• PROBLEM TO WORK ON:
Begin at the line below that has "Instruction: Click GPU-Z". Stop after the line that has "Where should I", repeating each line exactly and leaving out the pictures.

• DATA IN THIS EXERCISE:
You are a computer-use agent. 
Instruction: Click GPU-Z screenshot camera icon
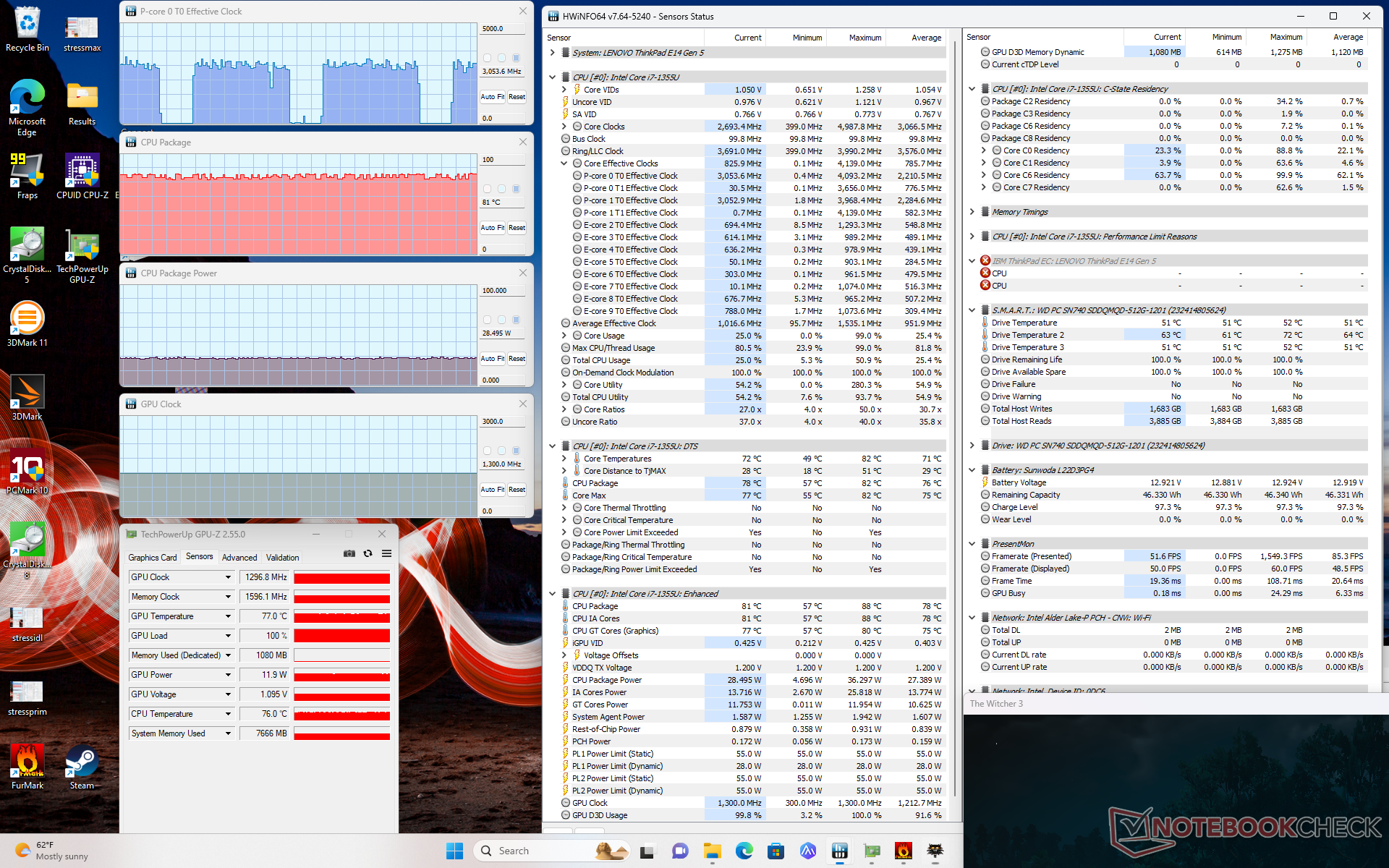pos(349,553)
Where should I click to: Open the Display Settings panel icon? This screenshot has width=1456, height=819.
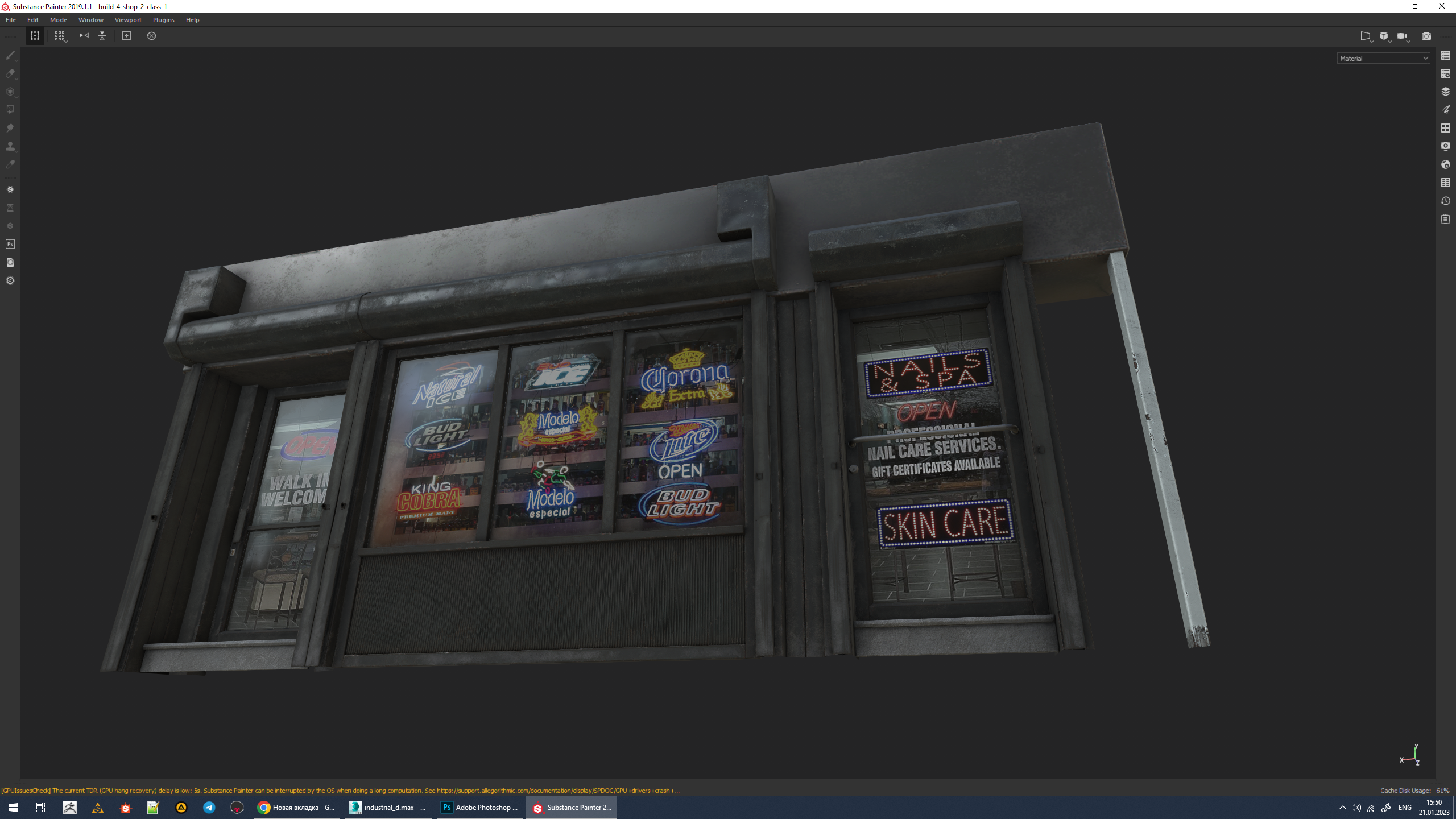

--

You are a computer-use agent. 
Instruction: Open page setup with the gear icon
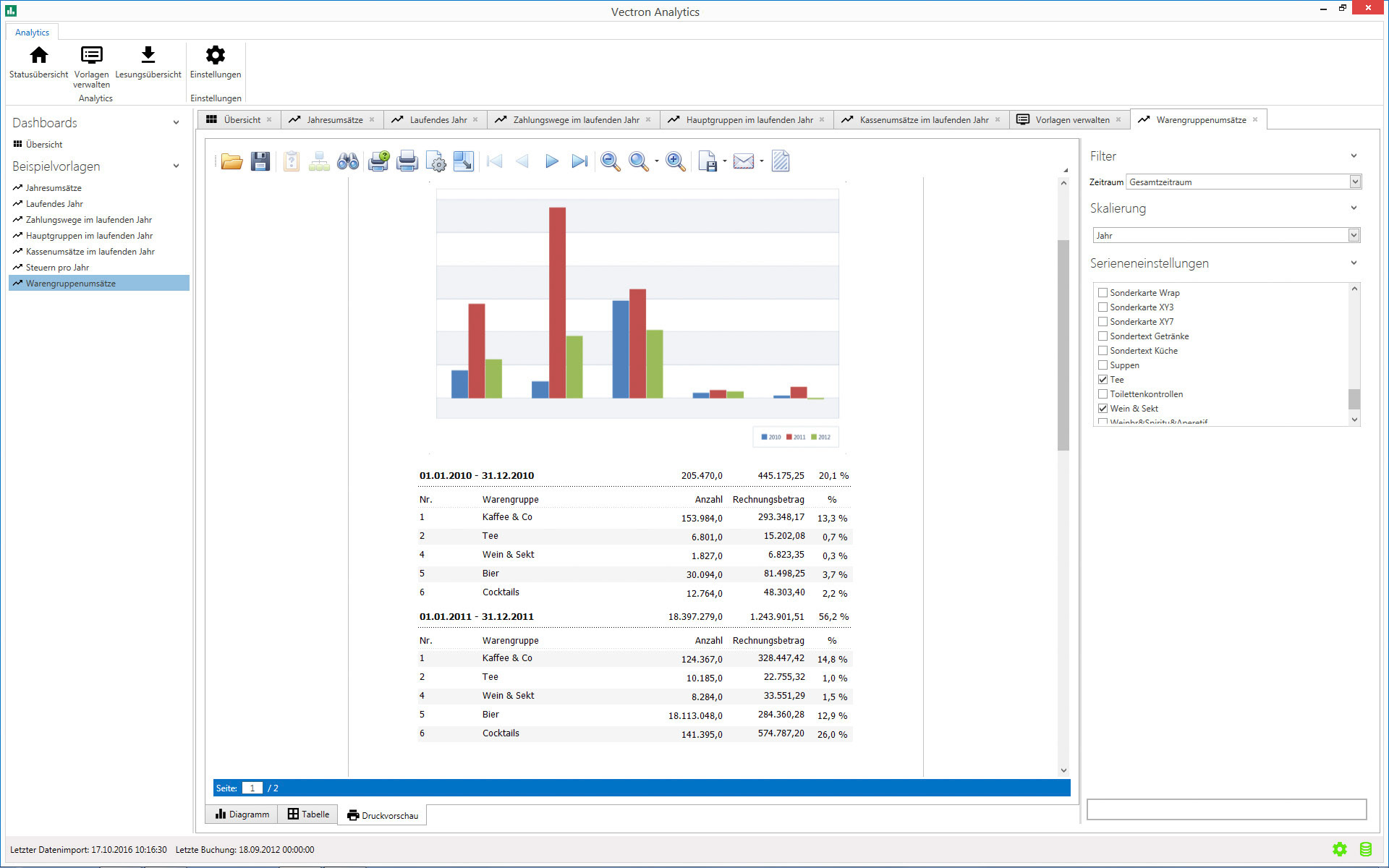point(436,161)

* * *

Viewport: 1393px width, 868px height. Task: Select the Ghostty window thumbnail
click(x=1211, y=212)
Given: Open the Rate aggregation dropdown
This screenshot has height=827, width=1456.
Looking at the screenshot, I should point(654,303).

• ANSWER:
Instruction: Click GPU-Z screenshot camera icon
pos(349,553)
Where should I click to: Open the Display Settings panel icon? This screenshot has width=1456, height=819.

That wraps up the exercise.